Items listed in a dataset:
________________________________________

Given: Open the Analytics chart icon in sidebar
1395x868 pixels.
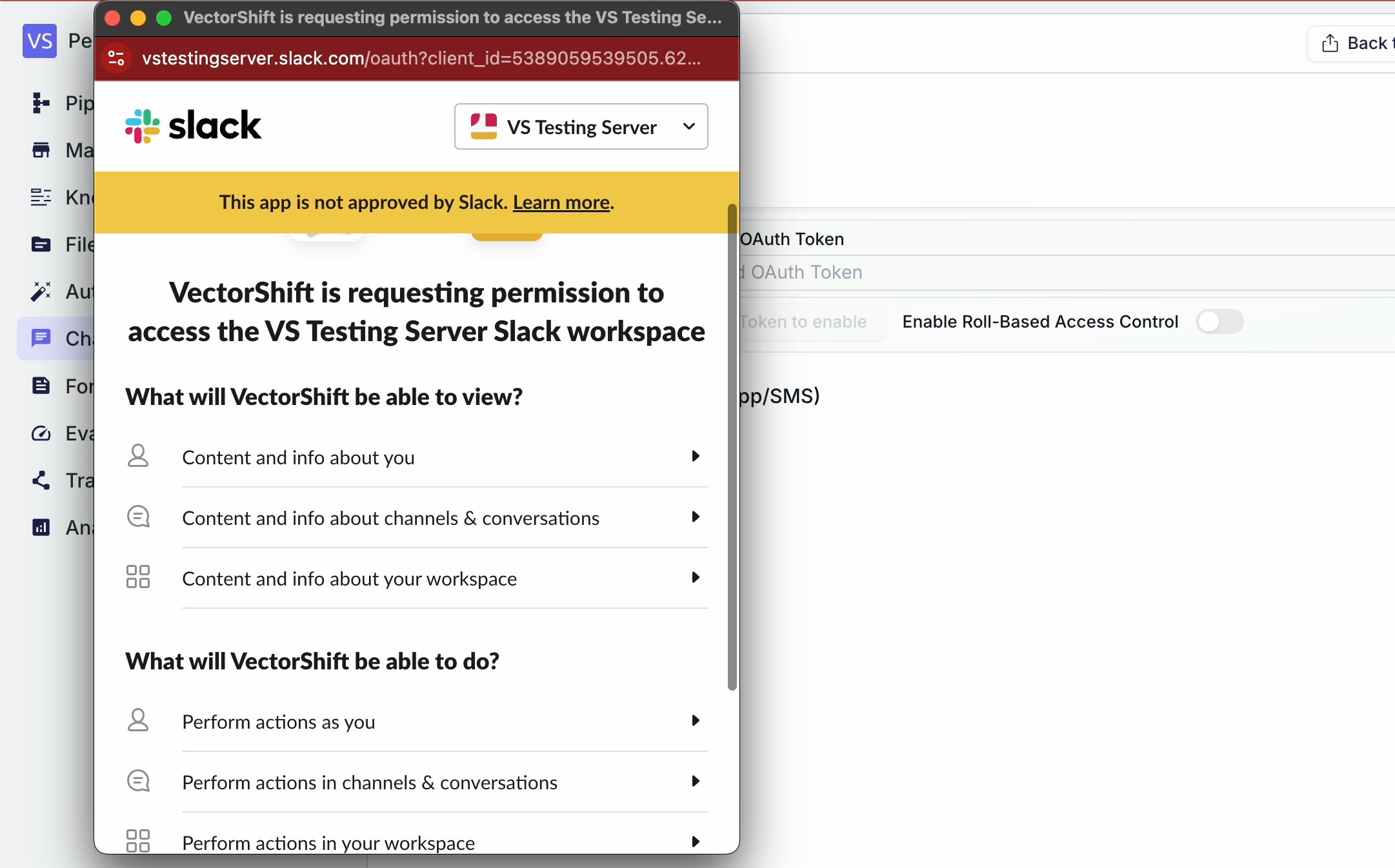Looking at the screenshot, I should click(42, 528).
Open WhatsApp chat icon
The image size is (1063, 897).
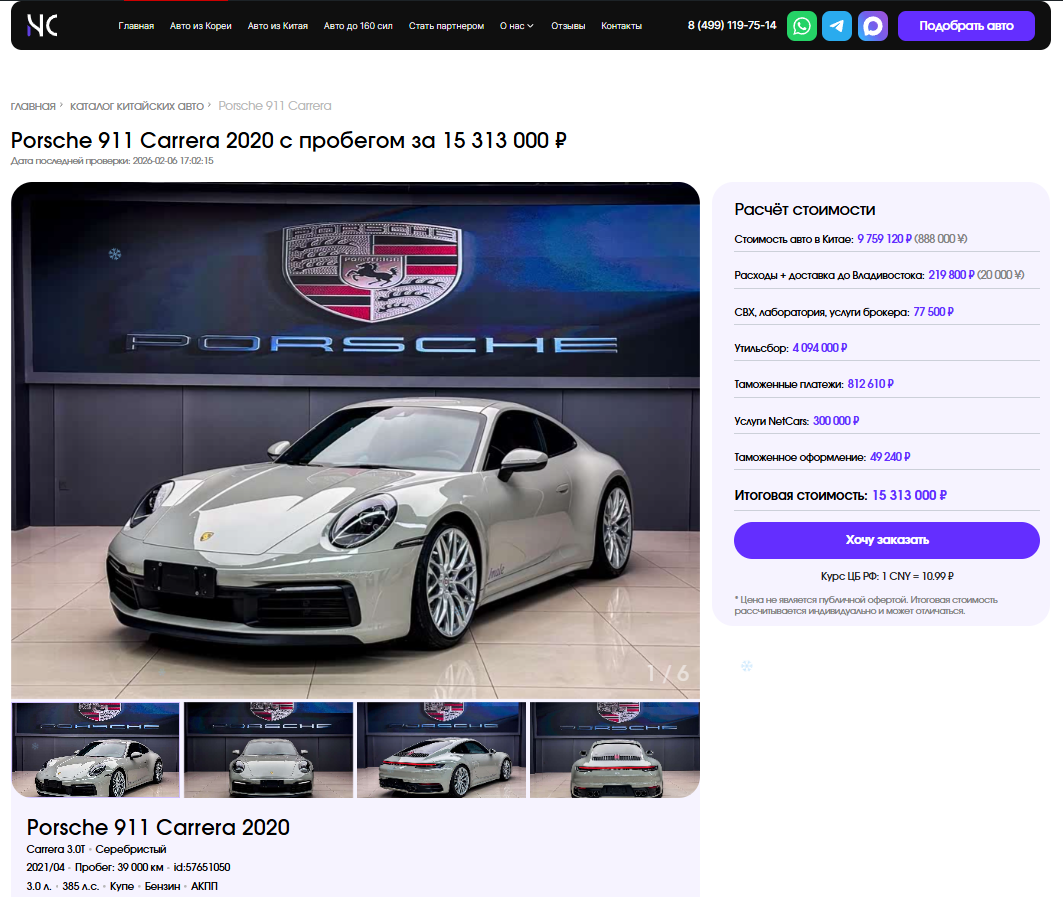pos(801,26)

________________________________________

▸ TASK TO COMPLETE:
Quote each line of the items above word for word, leaving out the pictures.

▸ ANSWER TO THIS TASK:
Given: Open the Analytics chart icon in sidebar
1395x868 pixels.
Looking at the screenshot, I should click(42, 528).
Open WhatsApp chat icon
The image size is (1063, 897).
pos(801,26)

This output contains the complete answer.